Dummy classifier score: 0.502 (+/- 0.00)


**Gross Profit Margin:**
- The gross profit margin ratio measures a company's efficiency by dividing its gross profit (revenue minus cost of goods sold) by total revenue. This ratio represents the percentage of each sales dollar retained as gross profit after accounting for direct production costs. A higher gross margin suggests effective pricing, cost control, or operation in a high-margin industry, while a lower ratio may indicate pricing pressure, high input costs, or operational inefficiencies.
- The acceptable gross profit margin can vary significantly across industries. Companies in sectors with high barriers to entry, such as technology or pharmaceuticals, tend to have higher margins compared to low-margin, high-volume businesses like retail or commodities. Tracking changes in a company's gross profit margin over time provides insights into its pricing power, cost management, and overall profitability.

**Perfomance Evaluation:**
- The logistic regression model achieves an accuracy of approximately 76.13% on the test set. This accuracy is relatively lesser than the previous ratio but indicates that the model is still effective at distinguishing between high and low Gross Profit Margin ratio based on textual descriptions. Additionally, the dummy classifier serves as a baseline model that predicts classes randomly or using a simple rule. If the model score is greater than dummy classifier score (0.502), then the model makes correct predictions.

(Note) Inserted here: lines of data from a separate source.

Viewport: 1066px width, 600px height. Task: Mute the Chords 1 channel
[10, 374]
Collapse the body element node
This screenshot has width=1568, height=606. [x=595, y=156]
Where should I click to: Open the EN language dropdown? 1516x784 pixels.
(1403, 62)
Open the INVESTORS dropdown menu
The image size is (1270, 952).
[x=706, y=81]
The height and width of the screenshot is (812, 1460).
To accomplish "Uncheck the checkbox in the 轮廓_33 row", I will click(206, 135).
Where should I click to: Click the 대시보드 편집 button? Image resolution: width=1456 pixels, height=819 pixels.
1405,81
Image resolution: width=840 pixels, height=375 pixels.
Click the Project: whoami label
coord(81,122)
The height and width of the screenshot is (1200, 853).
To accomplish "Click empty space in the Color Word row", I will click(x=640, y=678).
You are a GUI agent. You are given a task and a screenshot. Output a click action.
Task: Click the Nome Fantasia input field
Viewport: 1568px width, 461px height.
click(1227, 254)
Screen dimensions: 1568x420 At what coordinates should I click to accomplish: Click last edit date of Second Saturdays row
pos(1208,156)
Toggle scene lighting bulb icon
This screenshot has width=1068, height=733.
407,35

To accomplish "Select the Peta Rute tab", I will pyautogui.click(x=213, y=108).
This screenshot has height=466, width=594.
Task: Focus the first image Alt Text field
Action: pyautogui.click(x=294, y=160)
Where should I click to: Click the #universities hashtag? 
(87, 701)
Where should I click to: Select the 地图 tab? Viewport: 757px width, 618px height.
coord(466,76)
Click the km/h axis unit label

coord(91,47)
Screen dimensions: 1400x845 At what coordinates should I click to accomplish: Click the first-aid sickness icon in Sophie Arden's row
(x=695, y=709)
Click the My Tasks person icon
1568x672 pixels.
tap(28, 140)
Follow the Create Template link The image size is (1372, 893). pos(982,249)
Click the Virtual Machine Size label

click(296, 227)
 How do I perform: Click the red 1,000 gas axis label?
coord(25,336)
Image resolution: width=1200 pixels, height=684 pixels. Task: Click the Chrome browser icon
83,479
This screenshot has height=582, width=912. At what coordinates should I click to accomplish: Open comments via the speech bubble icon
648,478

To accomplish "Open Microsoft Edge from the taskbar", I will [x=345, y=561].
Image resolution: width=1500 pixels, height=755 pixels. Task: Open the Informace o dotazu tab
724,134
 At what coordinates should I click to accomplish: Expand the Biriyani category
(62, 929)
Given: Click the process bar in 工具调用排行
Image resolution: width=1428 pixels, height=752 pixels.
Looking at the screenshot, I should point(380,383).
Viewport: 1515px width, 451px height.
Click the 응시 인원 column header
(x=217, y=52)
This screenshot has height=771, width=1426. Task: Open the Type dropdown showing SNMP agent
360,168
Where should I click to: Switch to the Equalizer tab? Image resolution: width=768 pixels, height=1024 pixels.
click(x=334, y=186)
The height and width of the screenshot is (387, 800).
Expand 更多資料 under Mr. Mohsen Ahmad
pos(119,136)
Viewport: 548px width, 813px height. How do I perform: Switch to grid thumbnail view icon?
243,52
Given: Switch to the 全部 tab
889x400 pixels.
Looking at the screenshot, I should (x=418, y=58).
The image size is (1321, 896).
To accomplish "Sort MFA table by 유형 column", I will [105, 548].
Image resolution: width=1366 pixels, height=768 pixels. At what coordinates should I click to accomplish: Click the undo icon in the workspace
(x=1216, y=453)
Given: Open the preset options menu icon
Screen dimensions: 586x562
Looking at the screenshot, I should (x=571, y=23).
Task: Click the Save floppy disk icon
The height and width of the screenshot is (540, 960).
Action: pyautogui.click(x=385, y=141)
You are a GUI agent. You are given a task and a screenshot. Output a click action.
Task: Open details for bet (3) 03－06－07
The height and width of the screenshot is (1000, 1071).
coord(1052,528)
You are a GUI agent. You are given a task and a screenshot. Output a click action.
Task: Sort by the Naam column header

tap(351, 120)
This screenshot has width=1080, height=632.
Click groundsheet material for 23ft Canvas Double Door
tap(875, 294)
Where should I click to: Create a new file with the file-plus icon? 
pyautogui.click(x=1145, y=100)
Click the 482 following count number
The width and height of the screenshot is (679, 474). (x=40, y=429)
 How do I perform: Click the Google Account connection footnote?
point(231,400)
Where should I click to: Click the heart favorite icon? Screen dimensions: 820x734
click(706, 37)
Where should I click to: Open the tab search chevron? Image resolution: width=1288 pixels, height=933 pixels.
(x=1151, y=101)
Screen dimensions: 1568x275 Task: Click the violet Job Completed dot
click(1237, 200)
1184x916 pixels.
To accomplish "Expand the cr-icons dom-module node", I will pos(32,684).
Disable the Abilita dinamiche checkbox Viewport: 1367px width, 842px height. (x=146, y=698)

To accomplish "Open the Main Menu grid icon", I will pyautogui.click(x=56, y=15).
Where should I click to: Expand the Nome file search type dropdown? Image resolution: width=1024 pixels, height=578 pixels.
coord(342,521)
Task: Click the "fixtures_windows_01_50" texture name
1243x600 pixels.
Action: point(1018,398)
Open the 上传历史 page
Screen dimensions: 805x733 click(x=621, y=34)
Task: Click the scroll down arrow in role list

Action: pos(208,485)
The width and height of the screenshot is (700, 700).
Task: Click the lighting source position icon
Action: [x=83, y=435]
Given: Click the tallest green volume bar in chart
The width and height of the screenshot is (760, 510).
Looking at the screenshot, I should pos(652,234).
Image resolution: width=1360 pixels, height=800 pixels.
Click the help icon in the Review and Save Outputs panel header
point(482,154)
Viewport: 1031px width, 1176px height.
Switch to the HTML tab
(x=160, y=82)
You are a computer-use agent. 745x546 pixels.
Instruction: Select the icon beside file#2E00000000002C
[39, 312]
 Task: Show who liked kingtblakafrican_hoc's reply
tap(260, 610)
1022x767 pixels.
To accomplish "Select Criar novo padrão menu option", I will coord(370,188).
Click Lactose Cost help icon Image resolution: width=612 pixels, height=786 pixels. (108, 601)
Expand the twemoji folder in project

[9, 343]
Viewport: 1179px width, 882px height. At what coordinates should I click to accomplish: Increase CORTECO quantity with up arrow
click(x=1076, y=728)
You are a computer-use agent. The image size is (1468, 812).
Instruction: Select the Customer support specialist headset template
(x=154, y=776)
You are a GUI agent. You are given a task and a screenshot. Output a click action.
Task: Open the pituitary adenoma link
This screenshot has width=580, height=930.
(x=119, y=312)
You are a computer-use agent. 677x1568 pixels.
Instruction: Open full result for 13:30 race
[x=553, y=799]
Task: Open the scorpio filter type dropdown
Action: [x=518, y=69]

### iii. Ratio 3 - Debt to Asset Ratio

In [None]:
features_3 = last_hidden_states_3[0][:,0,:].numpy()
labels_3 = trimmed_df3['HIGH_DTAT']

In [None]:
train_features, test_features, train_labels, test_labels = train_test_split(features_3, labels_3, random_state=42)
lr_clf_3 = LogisticRegression(max_iter=5000)
lr_clf_3.fit(train_features, train_labels)
print(lr_clf_3.score(test_features, test_labels))

0.6003937007874016


In [None]:
clf_3 = DummyClassifier()

scores = cross_val_score(clf_3, train_features, train_labels)
print("Dummy classifier score: %0.3f (+/- %0.2f)" % (scores.mean(), scores.std() * 2))

Dummy classifier score: 0.509 (+/- 0.00)


**Debt to Asset Ratio**

- The debt to asset ratio measures the proportion of a company's total assets that are financed by debt. It is calculated by dividing a company's total liabilities by its total assets. This ratio provides insight into a company's capital structure and financial leverage.
- A higher debt to asset ratio indicates that a company is more heavily financed by debt, which can increase financial risk but may also provide tax benefits and financial flexibility. Conversely, a lower ratio suggests the company relies more on equity financing and is less leveraged. The acceptable level of debt to asset ratio can vary significantly by industry, as capital-intensive businesses often have higher ratios than asset-light industries. Tracking changes in a company's debt to asset ratio over time can reveal shifts in its financing strategy and risk profile, which is important for investors and creditors to assess the company's financial stability and long-term sustainability.

**Perfomance Evaluation:**
- The logistic regression model achieves an accuracy of approximately 60% on the test set. This accuracy is the least as compared to the previous two ratios. However, the model score is greater than dummy classifier score (0.509), and indicates that the model makes correct predictions.